The tools below extract documents and analyse them using passive recon. However, depending on the configuration they might use active methods. Check the settings before you run them.
Automated tools
- FOCA – is a tool used for gathering information from metadata in documents found on a target website. It scans domains for hosted files and then downloads them to extract the metadata. Its primary goal is to identify software versions, server types, and other details that can be useful for security assessments.
- Metagoofil – is another tool used for gathering information from metadata in documents on a target website, similar to FOCA. It focuses on extracting metadata from various file types like PDFs, Microsoft Office documents, and other formats to uncover details such as software versions, usernames, and other potentially sensitive information.
- Dork Dump – is a tool designed to automate the process of finding sensitive information using Google dorks. It queries a specified domain name and scans on a variety of file extensions (pdf, doc, docx, etc). Then it downloads and runs Exiftool on them to enumerate metadata.
IP Geolocation 🥷
Various online tools allow you to geolocate the IP address, some more accurate than others. Parse coordinates you obtained to pinpoint the location in Google Maps. Use tools like IPinfo or GeoIPTool to obtain the location data.
Reverse IP lookup 🥷
Performing reverse IP lookup you might find sub-domains, development sites, or links between companies. This technique focuses on domains hosted on a single server or IP address. It is different from the previous methods where we research domains belonging to a certain person. Be mindful of false positives. The domain you query might be running on a shared hosting package.
- Dnslytics - this tool helps to research malicious IP addresses and discover ownership relations between domain names. You can also monitor new and removed domains on IP addresses, and identify domains on the same subnet.
- Hacker Target - the tool helps to find all A records associated with an IP address. The results can pinpoint virtual hosts being served from a web server.
- ViewDNS - a comprehensive set of domain tools, including reverse IP lookup.
- Domaintools - helps to to find all the domains hosted on a given IP address. In cases of Whois privacy on a target domain, knowing other connected domains might surface one with valid owner information.
Domain Name Servers (DNS)
DNS servers are responsible for turning domain names into IP addresses. DNS enumeration involves identifying and listing all related DNS records, like hostnames and IP addresses.
- Web Check – all-in-one open-source tool for analysing websites. It gives a plethora of information, including technological lookups.

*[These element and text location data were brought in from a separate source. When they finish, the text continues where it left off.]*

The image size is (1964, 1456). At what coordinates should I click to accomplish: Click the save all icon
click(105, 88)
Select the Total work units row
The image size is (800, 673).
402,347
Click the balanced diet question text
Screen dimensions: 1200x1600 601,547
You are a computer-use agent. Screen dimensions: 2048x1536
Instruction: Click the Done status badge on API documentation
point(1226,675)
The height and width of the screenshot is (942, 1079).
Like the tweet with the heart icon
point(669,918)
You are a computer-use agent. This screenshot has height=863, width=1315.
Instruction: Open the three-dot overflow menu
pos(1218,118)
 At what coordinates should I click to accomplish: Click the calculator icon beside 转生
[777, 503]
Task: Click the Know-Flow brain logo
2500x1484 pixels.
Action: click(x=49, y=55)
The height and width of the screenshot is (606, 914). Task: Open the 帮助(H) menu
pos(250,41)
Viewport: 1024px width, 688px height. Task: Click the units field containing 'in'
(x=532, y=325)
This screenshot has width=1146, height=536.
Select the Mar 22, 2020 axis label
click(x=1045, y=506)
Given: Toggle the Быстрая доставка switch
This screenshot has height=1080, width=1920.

Moreover, it has extensive documentation on Github with use cases for each data point.
- DNSDumpster – is a free domain research tool that can discover hosts related to a domain.
- CloudPeler – Github tool for deanonimising websites behind Cloudflare.
- Domain Digger – is an advanced, web-based tool designed to provide detailed insights into domain-related data.
Passive DNS 🥷
Passive DNS data is especially useful for tracking how a domain changes and connects with other domains and IP addresses over time. Passive DNS allows to check all the names that resolved to the given IP. Therefore, you can build a useful history of resolutions.
- Risk IQ Community Edition - gives a lot of useful information about domains, including passive DNS data.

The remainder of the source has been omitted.